‘Dead zone’ off Texas coast poses threat to marine life
By Jack Doyglas, Jr.Ft. Worth Star-Telegram; April 2, 2008
http://www.star-telegram.com/804/story/560243.html
A dead zone of oxygen-depleted water has lurked off the Louisiana coast for years, but a Texas A&M scientist now says the same condition exists off Texas.
Although it was only publicly confirmed Tuesday, the dead zone has existed in Texas coastal waters for at least 23 years, said Steve DiMarco, associate professor of geosciences for Texas A&M University.
The condition is endangering the Gulf Coast shrimping industry, and more water-quality studies are needed, DiMarco said in a telephone interview.
The dead zone rises 6 feet from the ocean floor, stretches at least 20 miles from the shore and appears to exist along much of the state’s coast, spanning 377 miles from the Louisiana state line to Brownsville, he said.

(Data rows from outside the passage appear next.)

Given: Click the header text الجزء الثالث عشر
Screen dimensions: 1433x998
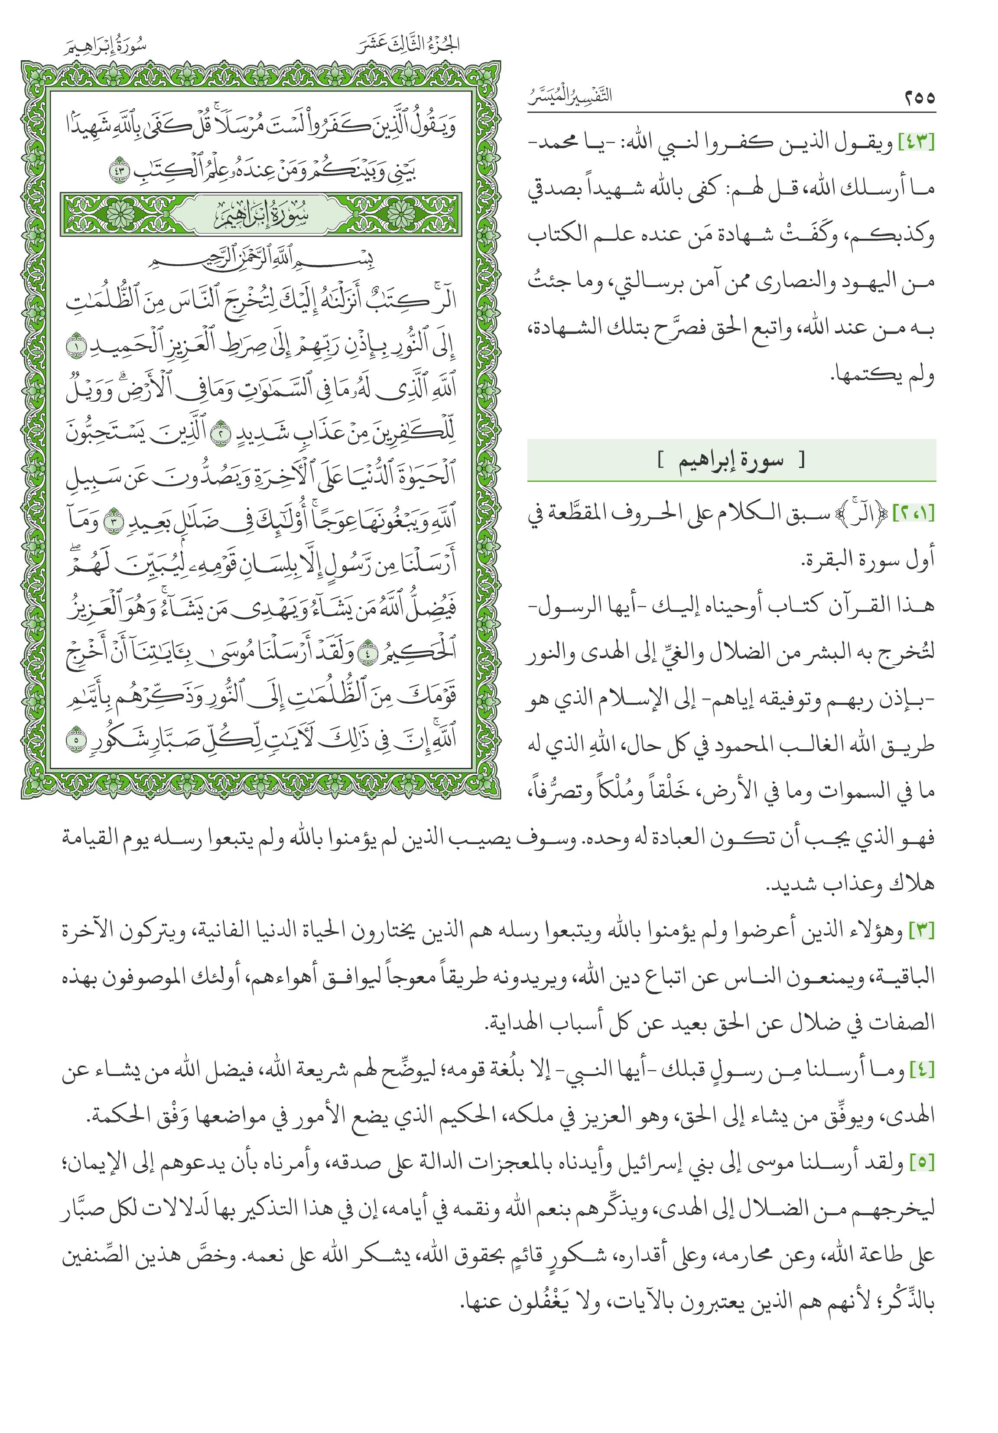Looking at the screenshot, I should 410,45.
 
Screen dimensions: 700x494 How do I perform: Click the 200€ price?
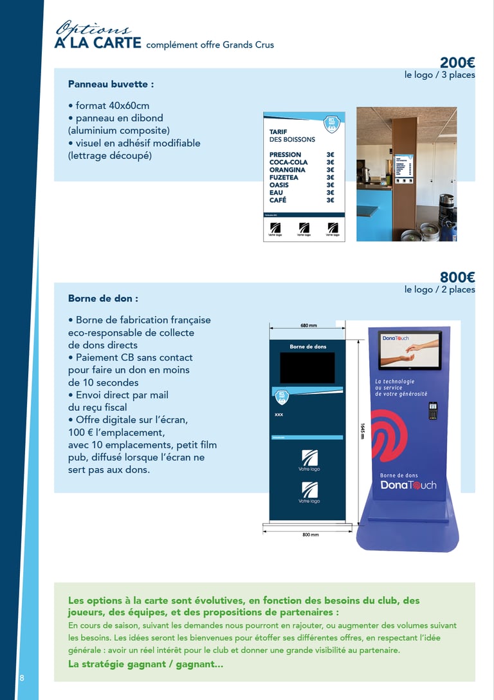click(x=457, y=62)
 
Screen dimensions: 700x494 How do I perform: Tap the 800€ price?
click(x=457, y=278)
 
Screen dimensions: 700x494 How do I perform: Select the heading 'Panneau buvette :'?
click(x=111, y=84)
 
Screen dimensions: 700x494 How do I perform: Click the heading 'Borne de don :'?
click(x=103, y=299)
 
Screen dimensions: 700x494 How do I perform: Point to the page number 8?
click(x=22, y=678)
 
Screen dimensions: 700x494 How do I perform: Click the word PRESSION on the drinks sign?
click(x=285, y=155)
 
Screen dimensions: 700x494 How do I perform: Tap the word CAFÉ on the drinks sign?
click(x=278, y=200)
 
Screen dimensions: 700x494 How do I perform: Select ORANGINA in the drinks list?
click(x=287, y=170)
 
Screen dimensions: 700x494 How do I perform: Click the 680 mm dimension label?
click(x=309, y=325)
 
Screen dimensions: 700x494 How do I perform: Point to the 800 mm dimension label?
click(x=311, y=534)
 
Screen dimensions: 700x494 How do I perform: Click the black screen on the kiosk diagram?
click(x=307, y=368)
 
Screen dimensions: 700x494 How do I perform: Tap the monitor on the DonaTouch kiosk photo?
click(x=410, y=350)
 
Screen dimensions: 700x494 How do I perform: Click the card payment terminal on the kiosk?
click(x=433, y=411)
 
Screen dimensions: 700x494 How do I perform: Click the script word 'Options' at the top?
click(x=93, y=29)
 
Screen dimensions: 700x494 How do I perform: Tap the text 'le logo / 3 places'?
click(x=439, y=75)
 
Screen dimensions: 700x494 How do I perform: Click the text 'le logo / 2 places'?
click(x=439, y=290)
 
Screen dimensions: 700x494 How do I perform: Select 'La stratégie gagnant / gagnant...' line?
click(x=145, y=664)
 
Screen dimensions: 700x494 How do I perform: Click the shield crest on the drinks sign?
click(x=332, y=122)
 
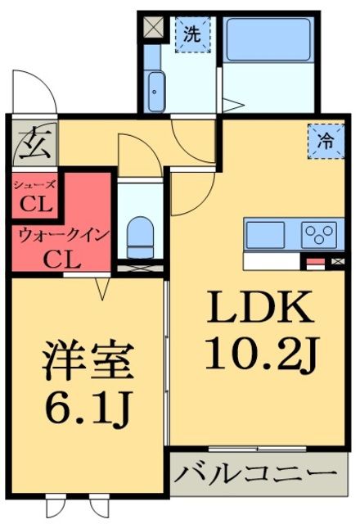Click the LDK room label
260,309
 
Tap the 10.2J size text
260,354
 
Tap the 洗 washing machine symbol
191,34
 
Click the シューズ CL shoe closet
34,195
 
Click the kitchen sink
264,233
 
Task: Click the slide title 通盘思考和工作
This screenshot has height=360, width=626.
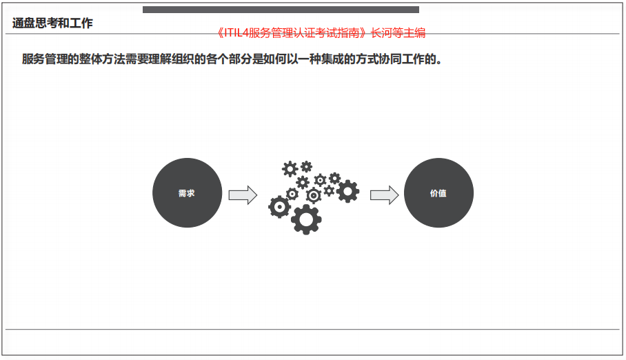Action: coord(52,23)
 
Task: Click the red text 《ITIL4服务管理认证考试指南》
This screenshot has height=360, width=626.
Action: coord(292,33)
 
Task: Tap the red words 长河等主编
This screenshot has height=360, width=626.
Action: coord(398,33)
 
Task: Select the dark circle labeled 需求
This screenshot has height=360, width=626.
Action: coord(188,193)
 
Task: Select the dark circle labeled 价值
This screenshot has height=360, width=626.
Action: coord(438,193)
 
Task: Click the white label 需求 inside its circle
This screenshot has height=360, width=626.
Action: coord(186,193)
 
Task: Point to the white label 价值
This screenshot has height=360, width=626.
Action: coord(438,193)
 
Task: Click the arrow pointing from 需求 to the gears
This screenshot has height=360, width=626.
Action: coord(243,195)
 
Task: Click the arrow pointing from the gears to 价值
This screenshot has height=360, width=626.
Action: coord(385,195)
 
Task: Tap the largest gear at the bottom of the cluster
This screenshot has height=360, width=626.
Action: coord(306,219)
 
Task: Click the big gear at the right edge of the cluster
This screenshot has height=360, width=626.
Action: coord(347,191)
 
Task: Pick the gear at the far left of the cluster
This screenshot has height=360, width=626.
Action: coord(279,207)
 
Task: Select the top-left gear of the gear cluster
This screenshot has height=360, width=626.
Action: coord(290,168)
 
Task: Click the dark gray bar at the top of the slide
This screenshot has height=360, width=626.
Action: coord(281,10)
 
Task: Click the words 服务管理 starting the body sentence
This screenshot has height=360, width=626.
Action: coord(45,59)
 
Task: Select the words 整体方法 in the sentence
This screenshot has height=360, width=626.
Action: coord(102,59)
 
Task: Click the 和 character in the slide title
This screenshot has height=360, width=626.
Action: coord(64,23)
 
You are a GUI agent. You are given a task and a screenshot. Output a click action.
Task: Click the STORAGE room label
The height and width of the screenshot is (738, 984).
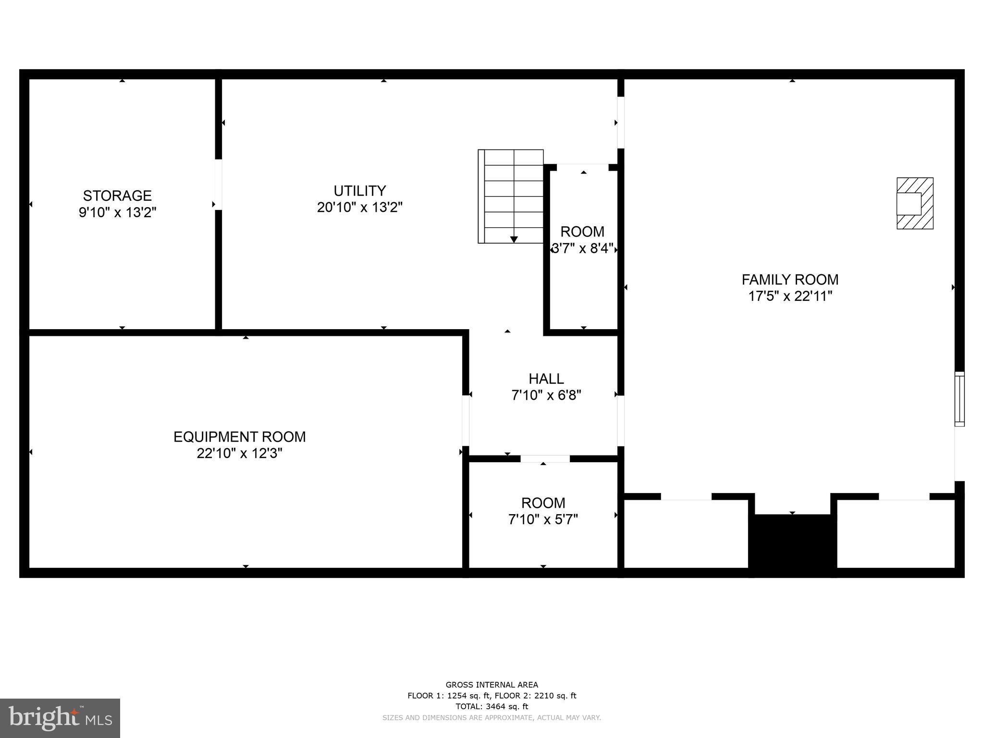click(117, 196)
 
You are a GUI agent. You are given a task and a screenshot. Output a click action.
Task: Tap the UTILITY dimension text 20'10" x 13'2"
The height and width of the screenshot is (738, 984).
click(359, 208)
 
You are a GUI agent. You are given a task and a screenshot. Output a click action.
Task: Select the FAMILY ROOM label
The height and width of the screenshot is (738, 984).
click(790, 280)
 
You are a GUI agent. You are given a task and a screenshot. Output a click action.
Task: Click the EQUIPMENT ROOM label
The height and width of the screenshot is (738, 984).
click(239, 437)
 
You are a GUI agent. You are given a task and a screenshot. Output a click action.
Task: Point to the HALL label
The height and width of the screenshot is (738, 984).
click(546, 379)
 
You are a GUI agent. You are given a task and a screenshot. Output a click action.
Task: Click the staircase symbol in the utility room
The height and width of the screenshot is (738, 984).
click(511, 196)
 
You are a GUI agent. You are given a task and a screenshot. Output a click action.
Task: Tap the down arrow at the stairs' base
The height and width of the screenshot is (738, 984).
click(514, 239)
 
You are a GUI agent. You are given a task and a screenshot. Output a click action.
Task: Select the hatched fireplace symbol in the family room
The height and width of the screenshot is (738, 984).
click(915, 203)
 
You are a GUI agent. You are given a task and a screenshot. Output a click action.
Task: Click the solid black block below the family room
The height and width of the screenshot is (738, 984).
click(792, 544)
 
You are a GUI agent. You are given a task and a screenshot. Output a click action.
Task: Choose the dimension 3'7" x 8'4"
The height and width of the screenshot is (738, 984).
click(582, 248)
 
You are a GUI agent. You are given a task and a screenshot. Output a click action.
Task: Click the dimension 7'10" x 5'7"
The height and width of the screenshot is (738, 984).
click(543, 519)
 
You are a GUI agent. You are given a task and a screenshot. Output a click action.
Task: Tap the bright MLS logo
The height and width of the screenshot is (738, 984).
click(60, 718)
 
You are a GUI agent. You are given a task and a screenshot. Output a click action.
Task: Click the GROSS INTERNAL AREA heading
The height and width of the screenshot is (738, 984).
click(492, 685)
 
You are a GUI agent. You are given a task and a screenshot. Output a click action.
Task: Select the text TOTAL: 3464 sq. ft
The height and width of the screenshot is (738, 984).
click(492, 706)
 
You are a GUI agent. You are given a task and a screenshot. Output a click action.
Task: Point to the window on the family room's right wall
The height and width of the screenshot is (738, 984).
click(959, 399)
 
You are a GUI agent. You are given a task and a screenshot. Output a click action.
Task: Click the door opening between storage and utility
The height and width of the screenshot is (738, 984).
click(218, 184)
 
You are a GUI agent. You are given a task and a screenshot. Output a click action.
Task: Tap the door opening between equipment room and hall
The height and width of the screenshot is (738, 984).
click(465, 420)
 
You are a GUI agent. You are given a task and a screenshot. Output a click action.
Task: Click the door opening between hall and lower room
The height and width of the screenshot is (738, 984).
click(545, 458)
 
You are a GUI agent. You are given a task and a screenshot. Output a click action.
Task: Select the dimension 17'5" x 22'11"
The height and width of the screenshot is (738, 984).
click(790, 296)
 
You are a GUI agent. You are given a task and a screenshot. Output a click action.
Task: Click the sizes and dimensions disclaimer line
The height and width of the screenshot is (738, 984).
click(492, 718)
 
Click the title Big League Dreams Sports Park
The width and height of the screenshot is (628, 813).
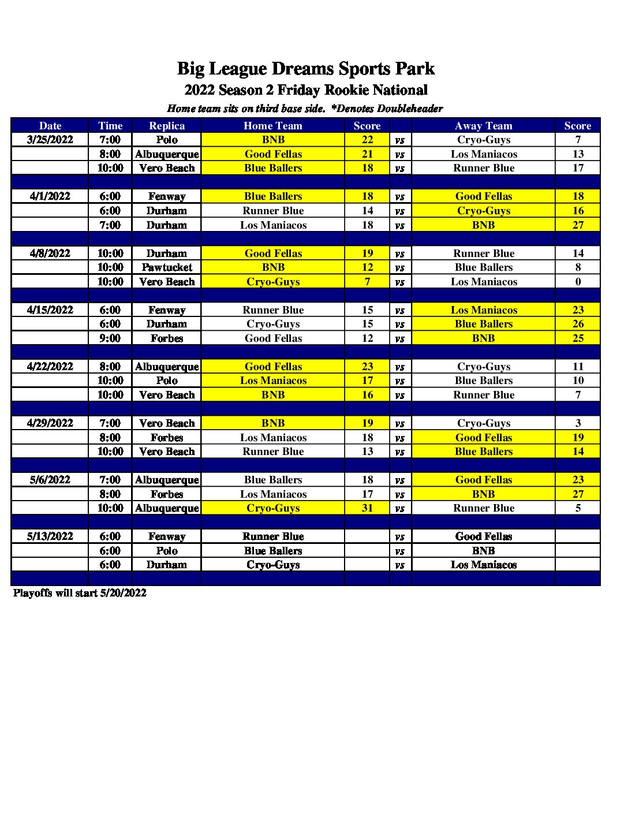pyautogui.click(x=305, y=69)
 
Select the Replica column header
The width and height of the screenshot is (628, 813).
pyautogui.click(x=167, y=126)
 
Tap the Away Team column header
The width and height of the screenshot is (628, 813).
pyautogui.click(x=483, y=126)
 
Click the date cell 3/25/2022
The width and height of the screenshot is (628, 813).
pyautogui.click(x=50, y=140)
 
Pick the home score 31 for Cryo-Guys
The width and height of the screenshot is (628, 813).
pyautogui.click(x=367, y=508)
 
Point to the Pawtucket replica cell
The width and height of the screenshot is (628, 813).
pyautogui.click(x=167, y=267)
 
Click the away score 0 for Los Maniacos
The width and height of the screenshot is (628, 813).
pyautogui.click(x=578, y=282)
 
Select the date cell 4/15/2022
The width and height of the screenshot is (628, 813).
pyautogui.click(x=50, y=310)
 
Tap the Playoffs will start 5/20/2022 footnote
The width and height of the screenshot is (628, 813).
pyautogui.click(x=80, y=593)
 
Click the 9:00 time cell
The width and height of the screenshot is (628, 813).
pyautogui.click(x=110, y=338)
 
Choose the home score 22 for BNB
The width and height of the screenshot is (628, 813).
pyautogui.click(x=367, y=140)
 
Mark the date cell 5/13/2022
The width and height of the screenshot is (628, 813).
pyautogui.click(x=50, y=536)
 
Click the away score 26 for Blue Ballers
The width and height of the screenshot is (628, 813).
pyautogui.click(x=578, y=324)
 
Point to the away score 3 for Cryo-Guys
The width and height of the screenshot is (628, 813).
pyautogui.click(x=578, y=423)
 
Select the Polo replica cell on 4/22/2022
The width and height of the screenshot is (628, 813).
pyautogui.click(x=167, y=381)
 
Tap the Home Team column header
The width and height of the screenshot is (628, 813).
pyautogui.click(x=273, y=126)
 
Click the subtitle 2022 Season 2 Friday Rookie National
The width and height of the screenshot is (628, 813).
pyautogui.click(x=306, y=90)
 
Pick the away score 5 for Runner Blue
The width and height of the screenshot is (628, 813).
pyautogui.click(x=578, y=508)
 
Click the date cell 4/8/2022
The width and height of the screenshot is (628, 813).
pyautogui.click(x=50, y=253)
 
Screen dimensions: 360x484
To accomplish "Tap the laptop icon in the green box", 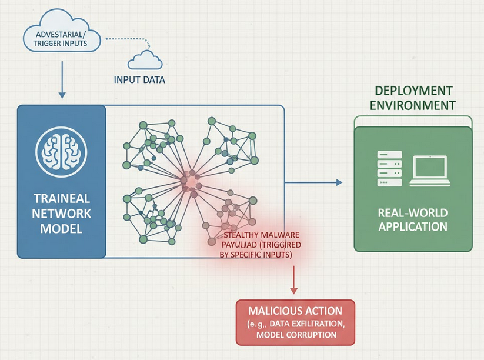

While the dead zone’s existence and scope have just now been announced, the National Oceanic and Atmospheric Administration detected evidence last summer emanating from the mouth of the Brazos River, near Freeport, that covered 1,700 square miles, DiMarco said.
For years, experts have monitored the Louisiana coast, where the dead zone can cover 8,000 square miles — more than the land area of Massachusetts. Similar dead zones, where sewage and fertilizer run off into the ocean, have been found worldwide.
Despite that, "there are just not many people on the Texas coast that are looking at water quality," DiMarco said.
Texas’ coastline is the sixth-longest in the country, DiMarco said, "and it should be important to Texans to know what the health of their coastal environment is."
A lack of sufficient oxygen makes it difficult for marine bottom-dwellers, including many varieties of shrimp, to survive. Fish that stay near the water’s surface — full of oxygen from the air — are not affected, authorities say.
"It is a very serious problem," said Wilma Anderson, executive director of the Texas Shrimp Association, based in Aransas Pass.
The dead zone traps the shrimp during their early stages and prevents them from reaching deeper depths where they can grow to a larger and more valuable size, Anderson said.
She said she believes that the problem is drifting down from the Louisiana coast, fed by the Mississippi River, which carries pesticides and fertilizer from the nation’s Farm Belt.
But DiMarco said there has not yet been enough of a study to determine whether the Texas problem is man-made or the result of natural causes.
For Jimbo Barnes, owner of the Rusted Hook Guide Service in Port O’Connor, it is not a problem at all. "The fishing’s good," Barnes said Tuesday.